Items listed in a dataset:

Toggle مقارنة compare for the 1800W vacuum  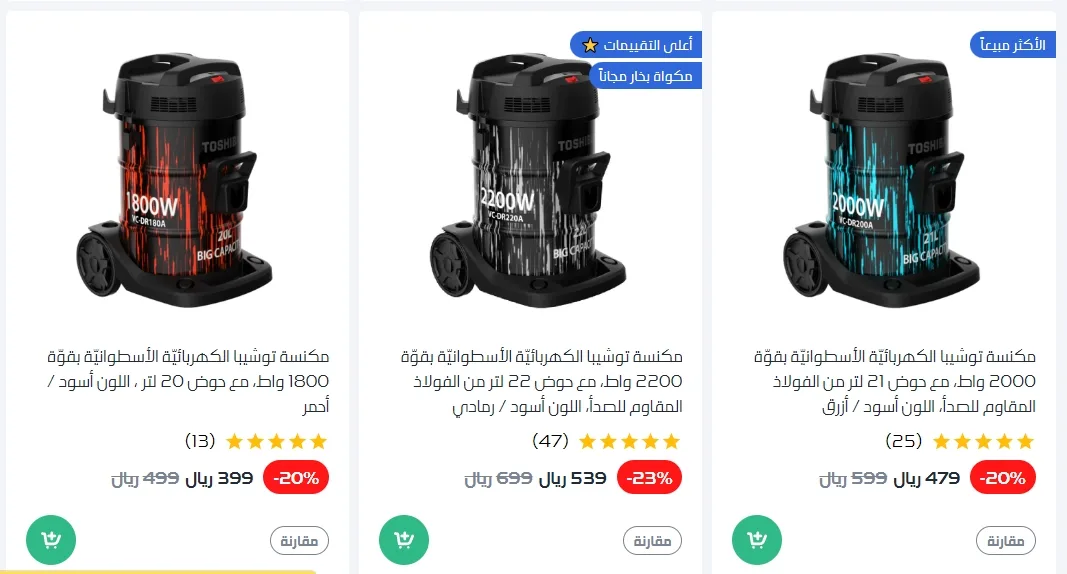pyautogui.click(x=299, y=541)
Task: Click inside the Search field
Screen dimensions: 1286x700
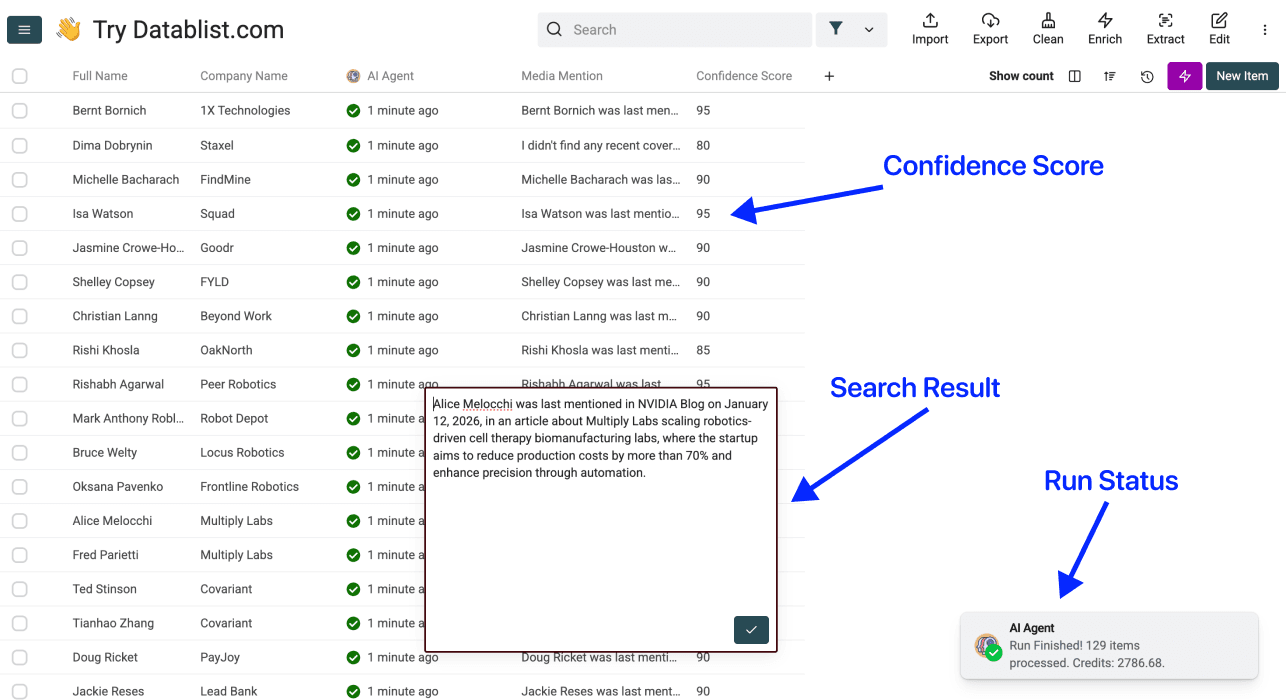Action: tap(674, 29)
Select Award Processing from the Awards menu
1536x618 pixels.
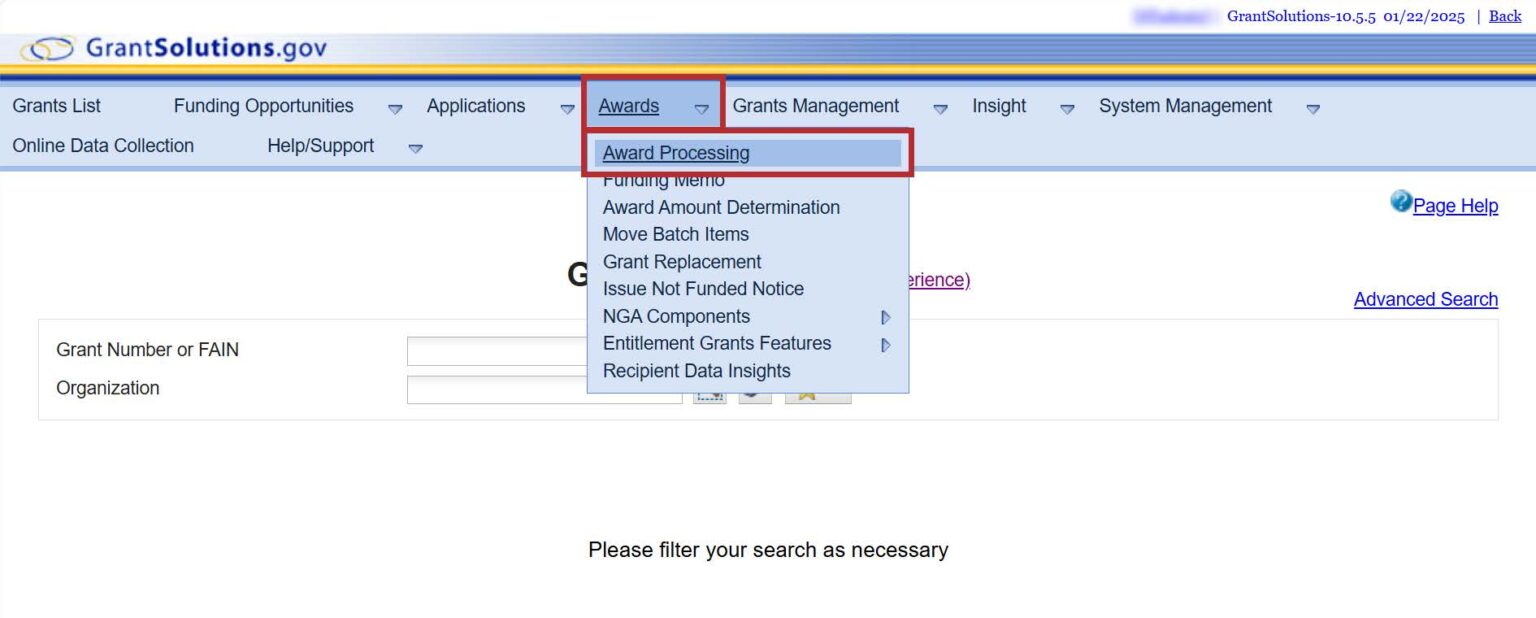tap(676, 153)
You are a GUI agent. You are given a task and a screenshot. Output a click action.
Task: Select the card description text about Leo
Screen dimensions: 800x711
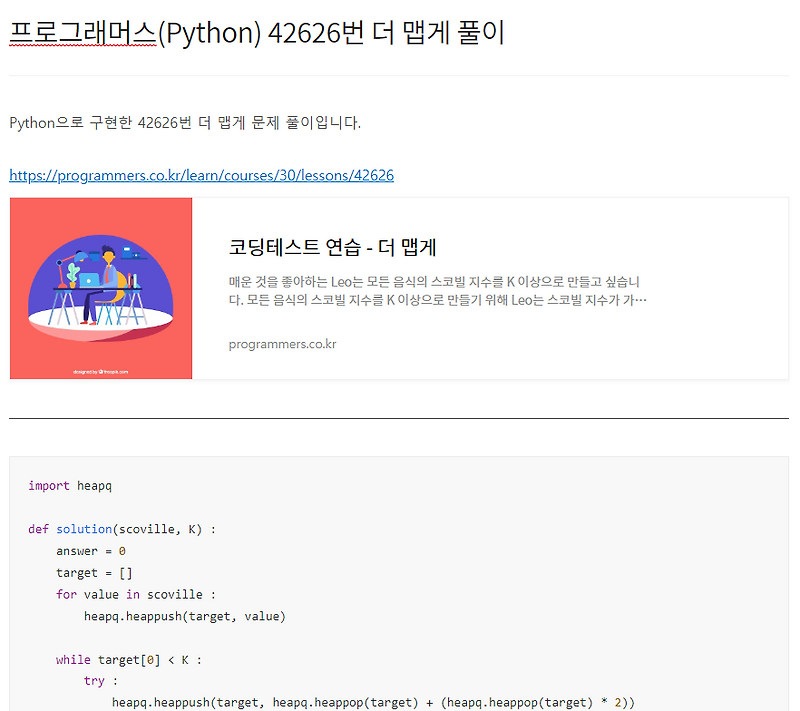[x=440, y=290]
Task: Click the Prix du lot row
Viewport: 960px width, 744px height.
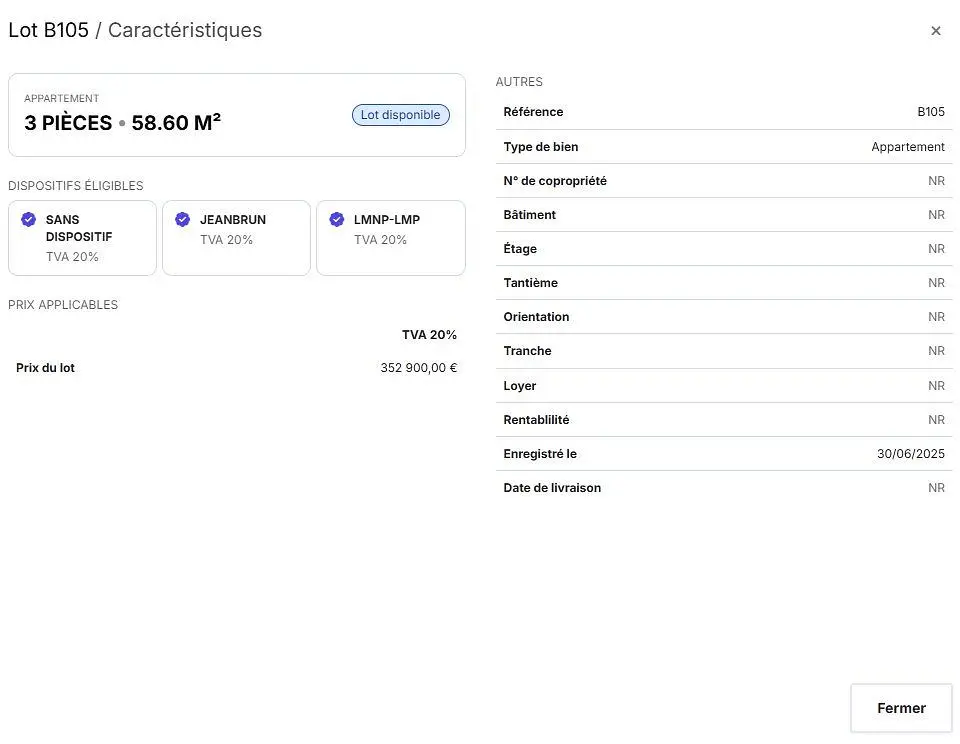Action: coord(236,368)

* [WHAT THIS TASK INVOLVES] Leaving out the pictures, restate word for word the lines above from the one containing "You are a GUI" through the end of the records, both ends included.

* [RESPONSE TO THIS EXERCISE]
You are a GUI agent. You are given a task and a screenshot. Output a click action.
Task: Select the card description text about Leo
Screen dimensions: 800x711
[x=440, y=290]
Task: Click the Prix du lot row
Viewport: 960px width, 744px height.
Action: coord(236,368)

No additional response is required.